🤖 AI Summary
This study addresses a critical limitation in current bioacoustic benchmarks, which predominantly rely on linear probes applied to the final layer of audio encoders and may thereby underestimate model performance by neglecting interactions between the encoder and the probing head. To remedy this, the authors systematically evaluate diverse probing strategies—including combinations of last-layer versus multi-layer features and linear versus attention-based probes—on the BEANs and BirdSet benchmarks. They propose adopting multi-layer attention probes as a more comprehensive approach to assessing representation quality. Experimental results demonstrate that multi-layer probes substantially improve downstream task performance, and that attention-based probes consistently outperform traditional linear probes for Transformer-based encoders, revealing a systematic underestimation of encoder capabilities under prevailing benchmark protocols.
📝 Abstract
Probing heads map the representations learned from audio by a machine learning model to downstream task labels and are a key component in evaluating representation learning.

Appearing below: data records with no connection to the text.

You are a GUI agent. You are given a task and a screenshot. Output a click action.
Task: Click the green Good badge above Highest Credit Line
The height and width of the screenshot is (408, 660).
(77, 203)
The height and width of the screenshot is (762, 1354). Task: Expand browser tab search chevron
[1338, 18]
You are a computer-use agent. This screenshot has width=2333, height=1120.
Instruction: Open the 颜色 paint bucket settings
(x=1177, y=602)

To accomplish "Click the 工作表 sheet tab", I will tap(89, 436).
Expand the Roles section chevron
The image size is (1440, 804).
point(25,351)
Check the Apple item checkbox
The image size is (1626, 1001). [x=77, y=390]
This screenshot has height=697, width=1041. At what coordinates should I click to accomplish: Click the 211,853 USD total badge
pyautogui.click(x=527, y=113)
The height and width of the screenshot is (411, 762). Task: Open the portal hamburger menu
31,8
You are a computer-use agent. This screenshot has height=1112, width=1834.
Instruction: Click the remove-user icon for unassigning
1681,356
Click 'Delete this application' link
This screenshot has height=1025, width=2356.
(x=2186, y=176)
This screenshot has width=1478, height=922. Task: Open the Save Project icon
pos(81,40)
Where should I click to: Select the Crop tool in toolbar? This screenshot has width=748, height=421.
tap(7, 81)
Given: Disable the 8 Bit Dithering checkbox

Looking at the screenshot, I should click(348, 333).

Most bioacoustic benchmarks use a fixed, low-capacity probe, such as a linear layer on the final encoder layer. While this standardization enables model comparisons, it may bias results by overlooking the interaction between encoder features and probe design. In this work, we systematically study different probing strategies across two bioacoustic benchmarks, BEANs and BirdSet. We evaluate last- and multi-layer probing, across linear and attention probes. We show that larger probe heads that leverage time information have superior performance. Our results suggest that current benchmarks may misrepresent encoder quality when relying on a last-layer probing setup. Multi-layer probing improves downstream task performance across all tested models, while attention probing has superior performance to linear probing for transformer models.